Course de fond, et course de vitesse; le pari: monter cinq pièces de Tchekhov en deux mois et demi, avec onze jours de répétition seulement pour chacune et, au total, quarante-quatre comédiens, hommes et femmes, jeunes ou non, expérimentés ou débutants, avides de relever le défi. Ils l’ont fait. Urszula Mikos est une chercheuse, on le sait, il faut ajouter qu’elle trouve.
On ne va pas raconter ici Le Sauvage (souvent traduit par L’Homme des bois, première version d’Oncle Vania), ni Ivanov, Platonov, La Mouette ou Les Trois sœurs. On essaiera juste de se remettre en mémoire le monde qu’il a construit, sur une classe sociale insatisfaite et pleine d’espérance, futile, attachée à ses petits et grands privilèges dont elle devine aussi la fin.
Cela ressemble-t-il  à notre monde, plus de cent ans après ? On le dirait bien, à voir la modernité des spectacles proposés, sans aucune tricherie avec les textes, même si d’infimes improvisations s’y glissent, histoire de faire un clin d’œil à notre quotidien. Ce que l’on voit, ce sont des émotions, les comportements dictés par ce que Spinoza appellerait des « passions tristes », comme l’avarice, mais aussi par les passions flamboyantes et décevantes de l’art, de l’amour…

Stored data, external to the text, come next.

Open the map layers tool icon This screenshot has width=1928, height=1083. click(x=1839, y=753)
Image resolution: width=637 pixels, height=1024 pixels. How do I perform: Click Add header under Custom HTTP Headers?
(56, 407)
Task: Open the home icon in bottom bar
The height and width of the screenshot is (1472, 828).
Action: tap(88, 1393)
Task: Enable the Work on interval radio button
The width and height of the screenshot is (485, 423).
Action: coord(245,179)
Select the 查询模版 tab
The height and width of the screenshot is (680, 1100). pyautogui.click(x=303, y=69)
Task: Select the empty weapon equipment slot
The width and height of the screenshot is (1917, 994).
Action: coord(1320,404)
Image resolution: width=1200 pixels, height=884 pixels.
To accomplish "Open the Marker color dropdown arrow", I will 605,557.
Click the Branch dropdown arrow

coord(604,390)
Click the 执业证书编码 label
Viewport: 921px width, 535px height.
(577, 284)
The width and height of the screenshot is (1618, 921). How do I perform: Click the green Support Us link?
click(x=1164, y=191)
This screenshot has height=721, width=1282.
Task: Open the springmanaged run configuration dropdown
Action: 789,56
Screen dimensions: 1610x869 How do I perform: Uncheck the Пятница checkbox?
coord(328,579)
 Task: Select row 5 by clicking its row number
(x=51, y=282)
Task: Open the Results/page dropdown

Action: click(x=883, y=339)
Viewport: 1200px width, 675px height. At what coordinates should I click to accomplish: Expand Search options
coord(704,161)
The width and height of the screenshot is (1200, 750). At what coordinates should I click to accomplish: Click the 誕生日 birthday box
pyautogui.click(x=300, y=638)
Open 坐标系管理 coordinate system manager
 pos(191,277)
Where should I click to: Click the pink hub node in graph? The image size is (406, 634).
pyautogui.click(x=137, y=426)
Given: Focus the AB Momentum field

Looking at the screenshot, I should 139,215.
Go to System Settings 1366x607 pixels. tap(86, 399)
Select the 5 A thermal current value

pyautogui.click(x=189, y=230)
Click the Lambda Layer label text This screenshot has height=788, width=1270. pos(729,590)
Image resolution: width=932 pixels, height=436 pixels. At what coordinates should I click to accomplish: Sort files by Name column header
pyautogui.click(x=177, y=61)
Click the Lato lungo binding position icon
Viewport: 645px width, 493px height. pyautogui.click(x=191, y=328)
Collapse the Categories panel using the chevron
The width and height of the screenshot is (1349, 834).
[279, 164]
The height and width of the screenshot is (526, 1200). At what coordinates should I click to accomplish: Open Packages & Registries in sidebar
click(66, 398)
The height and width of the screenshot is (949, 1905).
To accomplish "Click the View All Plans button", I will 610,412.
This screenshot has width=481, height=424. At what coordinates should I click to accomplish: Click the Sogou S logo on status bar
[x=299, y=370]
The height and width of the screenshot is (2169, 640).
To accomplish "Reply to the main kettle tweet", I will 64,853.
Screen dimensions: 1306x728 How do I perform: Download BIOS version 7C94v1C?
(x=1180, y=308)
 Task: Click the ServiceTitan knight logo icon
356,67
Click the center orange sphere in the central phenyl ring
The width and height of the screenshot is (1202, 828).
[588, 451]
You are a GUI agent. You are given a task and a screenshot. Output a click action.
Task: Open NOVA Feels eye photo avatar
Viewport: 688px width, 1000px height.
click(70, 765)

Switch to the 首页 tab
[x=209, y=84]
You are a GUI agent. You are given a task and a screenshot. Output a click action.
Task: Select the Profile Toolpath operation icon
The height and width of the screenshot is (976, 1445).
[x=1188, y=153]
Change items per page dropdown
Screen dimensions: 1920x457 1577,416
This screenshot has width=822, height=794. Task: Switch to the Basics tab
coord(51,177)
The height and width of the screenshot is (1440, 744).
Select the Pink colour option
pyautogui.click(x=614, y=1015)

Écrire, quel supplice ! répond Trigorine à Nina, La Mouette, fascinée par la « gloire » de l’écrivain. « Amo, amas, amat », récite exaspérée la Macha des Trois Sœurs à son insupportable professeur de mari, mais celui qui vous met une larme aux yeux, c’est lui, ce ridicule, mis en face de l’adultère, et qui continue à aimer…`
Mais on a dit qu’on ne raconterait pas. Ce travail passionné donne une vie extraordinaire aux textes de Tchekhov. Le fait de travailler vite oblige sans doute à donner des fulgurances qu’un travail de polissage userait peut-être. Quand on n’a pas le temps de finasser, on va droit au but, ou on le rate, mais peu importe, on est dans un mouvement qui libère les vérités de la pièce. Et l’on arrive à l’essentiel : émotion et pensée.
  Prenons le cas d’Ivanov, pièce moins souvent jouée que d’autres, peut-être, parce que c’est l’une des plus cruelles. L’acteur du rôle-titre n’a rien de fascinant, alors qu’il est censé être adoré de sa femme, qui a tout quitté pour lui, et par la jeune voisine qui en fait un dieu. Là, est la trouvaille : Tchekhov n’idéalise ni ne condamne personne, ses personnages s’en chargent…
Cet Ivanov effacé se charge de vérité au fil de la pièce, la sienne, d’homme déçu dégoûté de lui-même : l’être lumineux qu’attend sa jeune voisine n’existe pas. De même, la Macha de La Mouette « qui porte le deuil de sa vie » donne une interprétation très rock,  « no future » qui secoue très intelligemment. Et ainsi de suite, comme dirait le vieux Sorine…
Généralement, Urszula Mikos a pris comme un malin plaisir à décaper les représentations traditionnelles qu’on se fait des personnages tchekhoviens : ça gratte, ça interroge, ça revitalise, et ne trahit jamais. Quoi de neuf ? Tchekhov.
Voilà, le théâtre est un art vivant et éphémère. Ce marathon ne sera pas couru une seconde fois, du moins sous cette forme. En revanche, ne manquez pas, à la Fabrique MC11, la reprise de La Pensée d’après Leonid Andreïev, adapté et joué par Olivier Werner (Voir Le Théâtre du  blog). Ni celle de Trio, d’après Bogoslaw Schaeffer, qui fait maintenant partie du répertoire d’Urszula Mikos, avec Olivier Werner, Michel Quidu et Régis Ivanov : ce spectacle hors normes est un régal d’inventions verbales, corporelles, de folie spatiale, bref de théâtre total à trois comédiens, sans autre accessoire qu’eux-mêmes.
Le petit théâtre de cette fabrique, dirigée par Olivier Cohen et Urszula Mikos, est précieux : accueil du public et  des comédiens agréable,  beau plateau,  et accès on ne peut plus facile à deux pas du métro…

Christine Friedel

Fabrique MC 11,   11 rue Joseph Bara, Montreuil.Métro Robespierre.